Die Durchführung der vorbeschriebenen Maßnahmen ist zumutbar. Das gilt auch für den Fall, dass der Antragsgegner selbst nicht in der Lage sein sollte, Benutzerkonten mit solchen Nutzungsbeschränkungen einzurichten und er sich dazu entgeltlich fachkundiger Hilfe bedienen müsste. Denn den dadurch bedingten Geldaufwand schätzt die Kammer als durchaus noch verhältnismäßig.
4. Die danach dem Antragsgegner zurechenbare widerrechtliche Nutzung begründete die Vermutung einer Wiederholungsgefahr. Diese wurde erst durch das erledigende Ereignis, die Abgabe der strafbewehrten Unterlassungserklärung vom 12.04.2006 ausgeräumt.

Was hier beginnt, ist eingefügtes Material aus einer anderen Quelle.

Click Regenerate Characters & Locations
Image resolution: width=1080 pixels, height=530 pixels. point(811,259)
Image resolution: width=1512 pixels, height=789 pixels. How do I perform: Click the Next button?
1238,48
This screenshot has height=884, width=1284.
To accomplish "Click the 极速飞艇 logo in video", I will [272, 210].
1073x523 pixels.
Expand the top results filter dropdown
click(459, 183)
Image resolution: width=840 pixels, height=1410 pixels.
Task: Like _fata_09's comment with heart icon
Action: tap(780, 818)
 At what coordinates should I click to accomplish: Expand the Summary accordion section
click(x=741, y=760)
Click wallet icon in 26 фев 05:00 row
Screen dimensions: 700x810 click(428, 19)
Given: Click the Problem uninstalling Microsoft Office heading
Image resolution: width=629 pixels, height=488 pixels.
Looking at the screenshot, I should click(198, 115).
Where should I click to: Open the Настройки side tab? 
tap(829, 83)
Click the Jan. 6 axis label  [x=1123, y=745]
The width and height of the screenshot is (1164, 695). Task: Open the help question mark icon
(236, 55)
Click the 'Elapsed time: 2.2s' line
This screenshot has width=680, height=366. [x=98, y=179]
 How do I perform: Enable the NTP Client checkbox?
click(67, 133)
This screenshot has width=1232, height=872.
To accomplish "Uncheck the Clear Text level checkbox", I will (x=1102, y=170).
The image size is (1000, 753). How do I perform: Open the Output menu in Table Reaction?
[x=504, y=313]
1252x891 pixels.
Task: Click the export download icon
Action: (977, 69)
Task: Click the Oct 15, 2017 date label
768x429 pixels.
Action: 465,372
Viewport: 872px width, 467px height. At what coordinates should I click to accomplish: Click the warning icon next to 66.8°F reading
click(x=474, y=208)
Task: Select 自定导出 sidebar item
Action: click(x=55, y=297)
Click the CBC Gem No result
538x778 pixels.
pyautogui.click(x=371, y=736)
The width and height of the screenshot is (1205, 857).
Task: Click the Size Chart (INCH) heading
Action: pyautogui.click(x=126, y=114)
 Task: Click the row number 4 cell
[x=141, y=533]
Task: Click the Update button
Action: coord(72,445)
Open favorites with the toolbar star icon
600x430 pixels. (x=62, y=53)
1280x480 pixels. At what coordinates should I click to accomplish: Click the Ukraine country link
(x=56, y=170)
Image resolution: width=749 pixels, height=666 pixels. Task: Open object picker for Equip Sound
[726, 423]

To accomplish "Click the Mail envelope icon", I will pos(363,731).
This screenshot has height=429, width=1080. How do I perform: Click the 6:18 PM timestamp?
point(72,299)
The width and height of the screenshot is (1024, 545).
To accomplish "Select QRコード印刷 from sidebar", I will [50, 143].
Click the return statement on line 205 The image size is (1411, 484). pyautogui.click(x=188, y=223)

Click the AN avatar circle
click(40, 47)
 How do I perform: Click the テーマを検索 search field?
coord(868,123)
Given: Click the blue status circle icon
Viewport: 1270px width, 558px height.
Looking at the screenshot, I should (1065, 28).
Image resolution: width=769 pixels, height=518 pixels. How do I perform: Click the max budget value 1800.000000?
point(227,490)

III. Es bestand auch ein Verfügungsgrund. Dieser folgt grundsätzlich bereits aus der Wiederholungsgefahr, zu deren Beseitigung durch Abgabe einer strafbewehrten Unterlassungserklärung der Antragsgegner sich zunächst nicht veranlasst sah. Im Übrigen hat die Antragstellerin die Sache selbst geboten zügig behandelt. Von dem Namen und der Anschrift des Antragsgegners erlangte sie erst am 20.01.2006 durch Einsichtnahme in die staatsanwaltschaftliche Ermittlungsakte Kenntnis. Es folgten Abmahnung und Anschlusskorrespondenz.